Credit risk, however, is considered to be a fairly crude measure of capital adequacy. There is broad agreement among banking and securities regulators that risk-based capital calculations would yield more precise results if market-risk measures were factored in.

But the bank regulators have had trouble working up a consensus, and the market-risk proposal has dogged the Basel Committee for the past three years.

Immediate Effects Minimal

The guidelines just agreed to by securities regulators will have little immediate effect on financial institutions. Only banks that have separately capitalized broker-dealers would be governed by the standards, said Karen Shaw, president of the Institute for Strategy Development.

But if the agreemnet evolves into a new definition of capital adequacy for banks as well, "it will have a very important effect," she added.

Details of the recommendations were not available Wednesday. They will be unveiled at today's closing session of the annual convention of the International Organization of Securities Commissions. The group of regulators from 50 nations has been meeting in Washington this week.

In addition to measuring foreign-exchange and interest-rate risk, the agreement is expected to cover trading positions in debt and equities and asset concentration. It should also weigh "conglomerate risk," or the potential losses that banking and securities firms that are part of a widely diversified corporation could incur at the hands of parent or affiliate.

Some Major Disagreements

In comments to reporters last week, Mr. Breeden indicated that the securities regulators differ with their banking counterparts in some significant respects.
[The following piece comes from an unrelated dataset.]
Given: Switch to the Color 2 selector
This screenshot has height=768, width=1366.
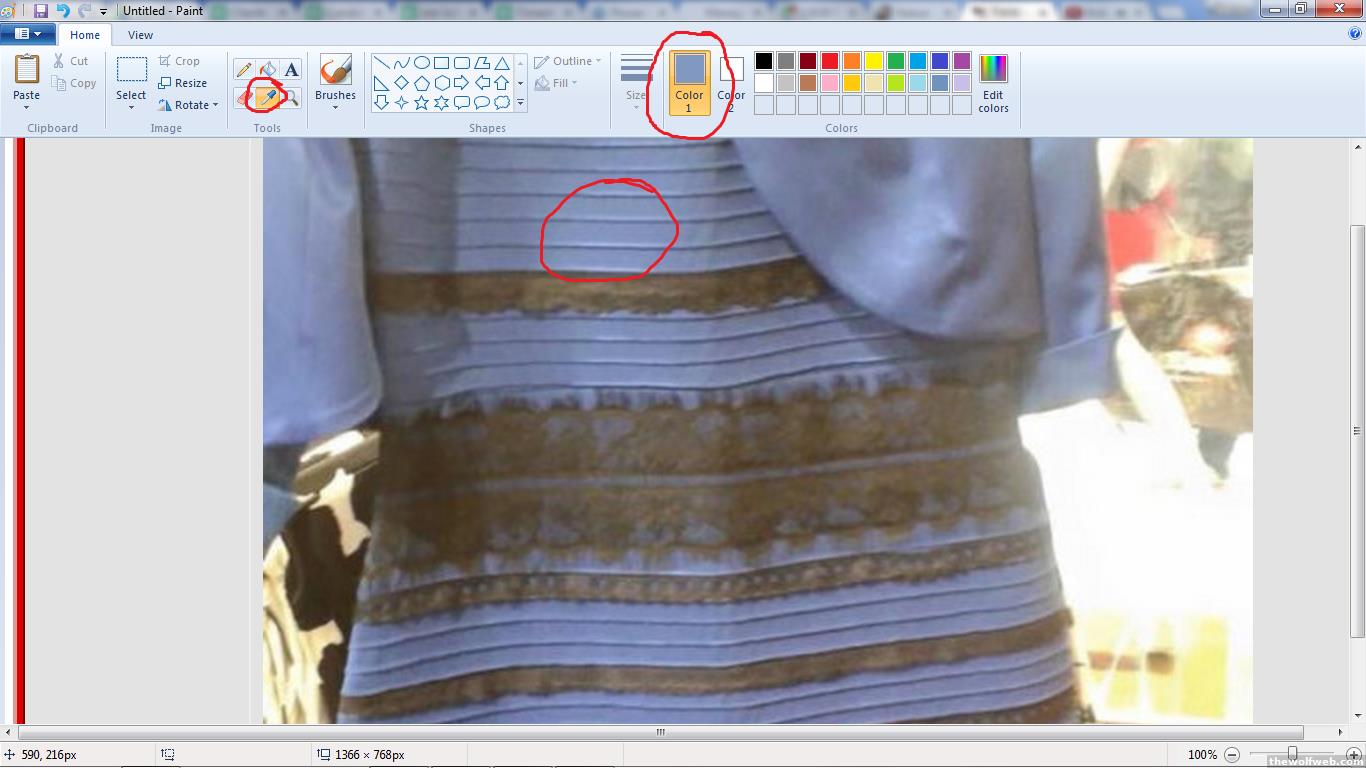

"There are a number of ways we believe standards for bank securities operations, particularly in the debt securities area, should be improved," Mr. Breeden said.

It is not clear whether the securities regulators' recommendations would call on firms to record the value of assets at their market, rather than historical, cost. Mr. Breeden - chairman of the securities regulators' group's technical committee, which is issuing the recommendations - is a staunch advocate of market-value accounting. The banking industry has vigorously resisted this approach.

Tha Basel Committee's long-drawn-out market risk negotiations haven't captured the interest of many U.S. banks. But new rules are likely to affect banks profoundly.